Asıl adı Thomas Johann Spiess olan Azad, Alman halkının üzerine kâbus gibi çökmüş olan Nazi utancını görerek yüreğinde özgürlük tohumlarını yeşertti. Alman ekonomi-politiğinin üzerinde yükseldiği ulus devletçiliği derinden çözümleyen Azad, sermayenin ve azami kar hırsının insanı insan olmaktan nasıl çıkardığını, robotlaştırıp birbirine nasıl kırdırttığını fark ettiğinde henüz çok gençti. Gelişen Alman silah sanayisi, talan edilen doğal kaynaklar ve gittikçe militaristleşen toplum, Azad’ı yeni yaşam ütopyalarına yönlendirdi. Azad, ortalama bir Avrupalıya göre çok okuyordu. Almanya’nın silahlanma yarışında birinciliği kimseye kaptırmama iddiası, Azad’ı derin düşüncelere sürüklemişti.

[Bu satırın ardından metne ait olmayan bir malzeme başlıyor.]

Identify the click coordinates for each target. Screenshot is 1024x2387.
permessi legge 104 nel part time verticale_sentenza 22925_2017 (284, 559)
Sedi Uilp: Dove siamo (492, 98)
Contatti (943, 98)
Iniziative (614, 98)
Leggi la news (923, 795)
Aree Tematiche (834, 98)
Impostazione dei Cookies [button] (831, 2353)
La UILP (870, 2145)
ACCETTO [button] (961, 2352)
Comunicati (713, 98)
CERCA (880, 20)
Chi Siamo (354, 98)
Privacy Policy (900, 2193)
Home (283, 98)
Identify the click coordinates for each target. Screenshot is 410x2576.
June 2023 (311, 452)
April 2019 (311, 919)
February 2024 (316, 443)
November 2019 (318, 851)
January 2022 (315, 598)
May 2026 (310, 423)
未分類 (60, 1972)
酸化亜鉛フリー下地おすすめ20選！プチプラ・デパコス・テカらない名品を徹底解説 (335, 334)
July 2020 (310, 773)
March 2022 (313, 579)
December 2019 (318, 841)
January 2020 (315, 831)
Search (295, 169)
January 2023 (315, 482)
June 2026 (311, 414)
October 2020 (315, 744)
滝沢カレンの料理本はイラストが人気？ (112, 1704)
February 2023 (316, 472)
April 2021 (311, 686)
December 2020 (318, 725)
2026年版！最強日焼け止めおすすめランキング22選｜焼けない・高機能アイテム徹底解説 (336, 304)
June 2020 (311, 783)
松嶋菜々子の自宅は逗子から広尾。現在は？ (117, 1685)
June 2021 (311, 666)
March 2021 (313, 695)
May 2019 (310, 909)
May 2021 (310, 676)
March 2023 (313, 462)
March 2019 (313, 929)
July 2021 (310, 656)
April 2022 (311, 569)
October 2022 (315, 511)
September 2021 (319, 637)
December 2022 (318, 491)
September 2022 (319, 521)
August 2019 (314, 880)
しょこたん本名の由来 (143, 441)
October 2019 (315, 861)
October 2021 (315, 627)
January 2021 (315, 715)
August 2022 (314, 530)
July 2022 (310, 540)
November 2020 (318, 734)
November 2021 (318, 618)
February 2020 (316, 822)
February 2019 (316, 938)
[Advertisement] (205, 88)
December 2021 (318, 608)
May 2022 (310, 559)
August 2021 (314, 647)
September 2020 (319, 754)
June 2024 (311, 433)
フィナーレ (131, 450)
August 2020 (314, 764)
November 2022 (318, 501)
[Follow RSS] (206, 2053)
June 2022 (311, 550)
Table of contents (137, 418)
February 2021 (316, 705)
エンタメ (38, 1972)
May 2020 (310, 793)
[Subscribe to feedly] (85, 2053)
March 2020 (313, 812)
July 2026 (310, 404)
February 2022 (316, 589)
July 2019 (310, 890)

Almanya ürettiği bu kadar silahı nereye satıyordu, Almanya’nın sattığı silahlar kimi hedef alıyordu, tüm bunlar Azad’ın özgürlük rotasının belli olmasında yaşamsal sorulardı. Alman tankı Leopard’ın ilkin Kürtler üzerinde denendiğini duyduğunda yine Kürt özgürlük gerillalarının kimyasal silahla katledildiği pek çok olayda kimyasal silahları Türkiye için temin edenin, yine Alman şirketler olduğunu yaptığı araştırmalarla öğrenen Azad için yürünecek yol artık netleşmişti. 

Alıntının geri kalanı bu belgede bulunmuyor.